Primarity of direct sums of Orlicz spaces and Marcinkiewicz spaces

TL;DR

This paper establishes conditions under which infinite direct sums of Orlicz and Marcinkiewicz sequence spaces are primary Banach spaces, expanding the class of known primary spaces using recent factorization theory advances.

Contribution

It provides new criteria ensuring the primarity of direct sums of Orlicz and Marcinkiewicz spaces, leveraging recent developments in factorization of the identity.

Findings

Infinite direct sums of these spaces are primary under certain conditions.

The results extend the class of known primary Banach spaces.

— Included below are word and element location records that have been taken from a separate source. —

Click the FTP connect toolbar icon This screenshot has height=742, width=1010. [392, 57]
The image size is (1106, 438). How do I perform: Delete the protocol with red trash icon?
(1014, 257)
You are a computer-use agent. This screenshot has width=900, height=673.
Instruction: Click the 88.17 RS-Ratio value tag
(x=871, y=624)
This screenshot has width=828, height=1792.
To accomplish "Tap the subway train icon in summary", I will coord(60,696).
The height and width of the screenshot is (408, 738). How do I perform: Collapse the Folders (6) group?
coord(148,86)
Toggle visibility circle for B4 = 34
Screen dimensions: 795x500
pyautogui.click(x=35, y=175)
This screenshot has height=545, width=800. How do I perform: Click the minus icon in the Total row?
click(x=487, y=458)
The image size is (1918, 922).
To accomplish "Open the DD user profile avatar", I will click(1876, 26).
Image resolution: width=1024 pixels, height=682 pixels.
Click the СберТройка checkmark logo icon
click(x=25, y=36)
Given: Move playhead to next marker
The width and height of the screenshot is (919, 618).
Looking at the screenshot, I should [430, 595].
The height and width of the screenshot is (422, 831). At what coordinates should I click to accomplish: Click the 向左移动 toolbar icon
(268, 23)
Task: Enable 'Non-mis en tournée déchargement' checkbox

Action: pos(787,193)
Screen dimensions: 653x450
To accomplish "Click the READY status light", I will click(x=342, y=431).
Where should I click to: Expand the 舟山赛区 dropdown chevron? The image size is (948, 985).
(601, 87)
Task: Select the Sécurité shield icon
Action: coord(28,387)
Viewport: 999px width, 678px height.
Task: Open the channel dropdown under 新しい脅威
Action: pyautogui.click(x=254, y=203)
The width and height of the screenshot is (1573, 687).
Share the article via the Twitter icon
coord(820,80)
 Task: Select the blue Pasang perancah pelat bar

Uses recent factorization theory to derive these conditions.

Abstract

Let $\mathbb{Y}$ be either an Orlicz sequence space or a Marcinkiewicz sequence space. We take advantage of the recent advances in the theory of factorization of the identity carried on in [R. Lechner, Subsymmetric weak* Schauder bases and factorization of the identity, arXiv:1804.01372 [math.FA]] to provide conditions on $\mathbb{Y}$ that ensure that, for any $1\le p\le\infty$, the infinite direct sum of $\mathbb{Y}$ in the sense of $\ell_p$ is a primary Banach space, enlarging this way the list of Banach spaces that are known to be primary.